Copy out word for word the part of the listing that begins with the line containing "You are a computer-use agent. Screen" and ends with the line containing "click(31, 81)", including both of those lines.

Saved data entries
--*--

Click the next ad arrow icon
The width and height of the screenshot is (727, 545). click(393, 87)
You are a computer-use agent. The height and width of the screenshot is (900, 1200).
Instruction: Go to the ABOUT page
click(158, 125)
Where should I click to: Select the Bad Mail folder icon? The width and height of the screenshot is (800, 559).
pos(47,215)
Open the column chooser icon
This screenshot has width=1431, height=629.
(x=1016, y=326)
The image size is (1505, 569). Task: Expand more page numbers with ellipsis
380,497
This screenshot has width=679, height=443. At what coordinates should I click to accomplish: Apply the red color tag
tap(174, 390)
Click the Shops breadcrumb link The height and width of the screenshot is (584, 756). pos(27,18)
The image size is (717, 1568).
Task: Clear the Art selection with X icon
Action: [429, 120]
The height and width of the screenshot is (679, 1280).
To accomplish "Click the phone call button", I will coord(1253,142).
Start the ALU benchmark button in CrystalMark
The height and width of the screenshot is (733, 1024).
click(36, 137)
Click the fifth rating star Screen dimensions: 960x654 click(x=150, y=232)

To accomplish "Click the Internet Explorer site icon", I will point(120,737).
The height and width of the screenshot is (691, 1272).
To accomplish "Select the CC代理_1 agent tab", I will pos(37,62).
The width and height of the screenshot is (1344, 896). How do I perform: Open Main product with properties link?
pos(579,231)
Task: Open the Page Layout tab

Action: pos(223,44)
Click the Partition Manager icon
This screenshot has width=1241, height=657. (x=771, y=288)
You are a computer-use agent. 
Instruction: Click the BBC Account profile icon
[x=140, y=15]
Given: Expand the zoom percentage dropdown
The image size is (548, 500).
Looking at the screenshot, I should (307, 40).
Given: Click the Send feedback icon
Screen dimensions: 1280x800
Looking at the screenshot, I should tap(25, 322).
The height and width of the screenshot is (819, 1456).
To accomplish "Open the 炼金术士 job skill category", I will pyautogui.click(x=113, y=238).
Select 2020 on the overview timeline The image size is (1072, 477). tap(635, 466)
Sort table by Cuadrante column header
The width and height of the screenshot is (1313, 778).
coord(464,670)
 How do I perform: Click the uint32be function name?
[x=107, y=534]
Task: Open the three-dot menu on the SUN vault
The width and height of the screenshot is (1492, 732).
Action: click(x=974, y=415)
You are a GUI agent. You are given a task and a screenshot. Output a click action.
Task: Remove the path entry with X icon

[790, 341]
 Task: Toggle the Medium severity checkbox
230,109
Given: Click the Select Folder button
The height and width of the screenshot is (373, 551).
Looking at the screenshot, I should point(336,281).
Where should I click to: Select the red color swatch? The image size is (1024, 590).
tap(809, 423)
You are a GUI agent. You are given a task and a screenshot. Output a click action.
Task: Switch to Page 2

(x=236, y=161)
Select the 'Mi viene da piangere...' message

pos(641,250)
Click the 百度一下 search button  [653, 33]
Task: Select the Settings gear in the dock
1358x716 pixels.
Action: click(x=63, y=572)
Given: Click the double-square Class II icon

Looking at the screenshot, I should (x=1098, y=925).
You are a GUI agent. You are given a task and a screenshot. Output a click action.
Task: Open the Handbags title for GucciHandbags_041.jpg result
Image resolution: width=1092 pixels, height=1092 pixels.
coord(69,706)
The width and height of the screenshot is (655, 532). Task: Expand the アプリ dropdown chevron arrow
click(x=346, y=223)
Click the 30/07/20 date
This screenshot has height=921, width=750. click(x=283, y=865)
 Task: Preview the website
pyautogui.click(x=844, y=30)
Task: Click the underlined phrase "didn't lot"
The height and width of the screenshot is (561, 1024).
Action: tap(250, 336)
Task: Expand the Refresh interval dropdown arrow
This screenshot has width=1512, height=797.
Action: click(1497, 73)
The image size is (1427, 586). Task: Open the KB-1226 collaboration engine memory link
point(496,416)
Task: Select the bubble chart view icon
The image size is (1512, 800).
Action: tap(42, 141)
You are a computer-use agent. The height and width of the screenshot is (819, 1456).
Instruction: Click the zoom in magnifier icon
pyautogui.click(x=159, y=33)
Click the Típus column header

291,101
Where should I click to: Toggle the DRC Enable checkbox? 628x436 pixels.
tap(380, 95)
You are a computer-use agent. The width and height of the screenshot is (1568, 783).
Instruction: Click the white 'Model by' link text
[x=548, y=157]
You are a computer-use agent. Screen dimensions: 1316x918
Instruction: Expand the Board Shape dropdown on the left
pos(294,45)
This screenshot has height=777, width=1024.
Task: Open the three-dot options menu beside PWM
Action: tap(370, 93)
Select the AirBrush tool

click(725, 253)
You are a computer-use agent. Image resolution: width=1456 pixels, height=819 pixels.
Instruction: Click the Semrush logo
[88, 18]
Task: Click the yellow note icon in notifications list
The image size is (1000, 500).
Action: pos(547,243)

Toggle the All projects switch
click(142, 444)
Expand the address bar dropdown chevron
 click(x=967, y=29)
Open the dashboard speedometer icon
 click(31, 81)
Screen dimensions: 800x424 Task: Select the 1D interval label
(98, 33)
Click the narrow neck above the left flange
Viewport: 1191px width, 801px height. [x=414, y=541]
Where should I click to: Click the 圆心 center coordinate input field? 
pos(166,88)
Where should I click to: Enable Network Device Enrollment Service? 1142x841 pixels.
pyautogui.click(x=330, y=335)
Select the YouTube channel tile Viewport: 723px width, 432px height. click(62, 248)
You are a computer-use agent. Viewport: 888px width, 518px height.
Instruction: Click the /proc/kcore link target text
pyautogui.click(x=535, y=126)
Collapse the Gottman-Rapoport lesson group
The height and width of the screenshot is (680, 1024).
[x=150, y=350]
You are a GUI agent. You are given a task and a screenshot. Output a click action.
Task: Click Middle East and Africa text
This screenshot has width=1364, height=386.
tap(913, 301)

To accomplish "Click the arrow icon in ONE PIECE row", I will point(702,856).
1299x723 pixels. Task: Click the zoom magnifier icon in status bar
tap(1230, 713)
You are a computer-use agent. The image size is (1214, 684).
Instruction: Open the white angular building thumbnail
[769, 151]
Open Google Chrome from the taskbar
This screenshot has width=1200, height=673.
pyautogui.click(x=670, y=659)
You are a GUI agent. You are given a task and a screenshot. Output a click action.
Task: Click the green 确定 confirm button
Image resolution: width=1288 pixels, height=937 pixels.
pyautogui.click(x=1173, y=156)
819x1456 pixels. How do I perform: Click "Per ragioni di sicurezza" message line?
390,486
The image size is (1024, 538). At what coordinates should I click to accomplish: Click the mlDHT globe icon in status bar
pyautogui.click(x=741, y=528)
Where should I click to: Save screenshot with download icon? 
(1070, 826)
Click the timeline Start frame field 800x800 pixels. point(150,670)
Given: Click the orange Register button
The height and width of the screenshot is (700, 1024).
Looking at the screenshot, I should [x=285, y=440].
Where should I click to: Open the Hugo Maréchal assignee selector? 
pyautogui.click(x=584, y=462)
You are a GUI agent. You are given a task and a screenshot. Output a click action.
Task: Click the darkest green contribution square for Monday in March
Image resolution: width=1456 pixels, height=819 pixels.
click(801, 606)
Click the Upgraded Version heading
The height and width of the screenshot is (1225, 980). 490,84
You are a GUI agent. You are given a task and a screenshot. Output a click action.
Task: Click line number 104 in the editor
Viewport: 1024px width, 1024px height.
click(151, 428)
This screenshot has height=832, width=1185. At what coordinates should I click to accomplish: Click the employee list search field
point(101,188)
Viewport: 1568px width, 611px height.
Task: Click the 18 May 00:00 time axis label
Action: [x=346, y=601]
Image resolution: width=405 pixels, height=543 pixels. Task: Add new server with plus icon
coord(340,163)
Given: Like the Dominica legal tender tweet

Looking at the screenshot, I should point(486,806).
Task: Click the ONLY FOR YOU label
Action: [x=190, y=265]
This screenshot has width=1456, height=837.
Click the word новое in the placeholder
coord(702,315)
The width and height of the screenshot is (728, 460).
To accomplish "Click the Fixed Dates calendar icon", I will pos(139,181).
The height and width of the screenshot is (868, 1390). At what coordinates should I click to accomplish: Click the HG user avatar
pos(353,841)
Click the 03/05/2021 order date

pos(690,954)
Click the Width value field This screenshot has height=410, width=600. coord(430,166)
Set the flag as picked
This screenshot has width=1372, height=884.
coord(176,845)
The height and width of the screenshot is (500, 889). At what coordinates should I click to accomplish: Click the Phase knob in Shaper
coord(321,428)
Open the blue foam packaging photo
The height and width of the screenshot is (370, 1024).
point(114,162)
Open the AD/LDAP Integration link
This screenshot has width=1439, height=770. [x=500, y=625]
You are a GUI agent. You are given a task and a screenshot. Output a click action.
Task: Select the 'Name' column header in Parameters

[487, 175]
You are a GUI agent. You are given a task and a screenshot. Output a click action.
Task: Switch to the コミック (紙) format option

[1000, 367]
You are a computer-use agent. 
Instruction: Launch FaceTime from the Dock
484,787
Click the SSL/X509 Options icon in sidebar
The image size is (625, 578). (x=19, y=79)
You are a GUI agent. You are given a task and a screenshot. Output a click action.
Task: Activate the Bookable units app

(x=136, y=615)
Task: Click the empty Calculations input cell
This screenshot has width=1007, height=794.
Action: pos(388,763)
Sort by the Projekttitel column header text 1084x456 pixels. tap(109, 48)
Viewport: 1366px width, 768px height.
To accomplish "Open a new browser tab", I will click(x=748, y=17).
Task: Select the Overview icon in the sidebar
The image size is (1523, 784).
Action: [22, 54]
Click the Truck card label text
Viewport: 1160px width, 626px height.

--*--

▶ **FINISHED TASK**:
You are a computer-use agent. Screen dimensions: 1316x918
Instruction: Expand the Board Shape dropdown on the left
pos(294,45)
This screenshot has height=777, width=1024.
Task: Open the three-dot options menu beside PWM
Action: tap(370, 93)
Select the AirBrush tool

click(725, 253)
You are a computer-use agent. Image resolution: width=1456 pixels, height=819 pixels.
Instruction: Click the Semrush logo
[88, 18]
Task: Click the yellow note icon in notifications list
The image size is (1000, 500).
Action: pos(547,243)

Toggle the All projects switch
click(142, 444)
Expand the address bar dropdown chevron
 click(x=967, y=29)
Open the dashboard speedometer icon
 click(31, 81)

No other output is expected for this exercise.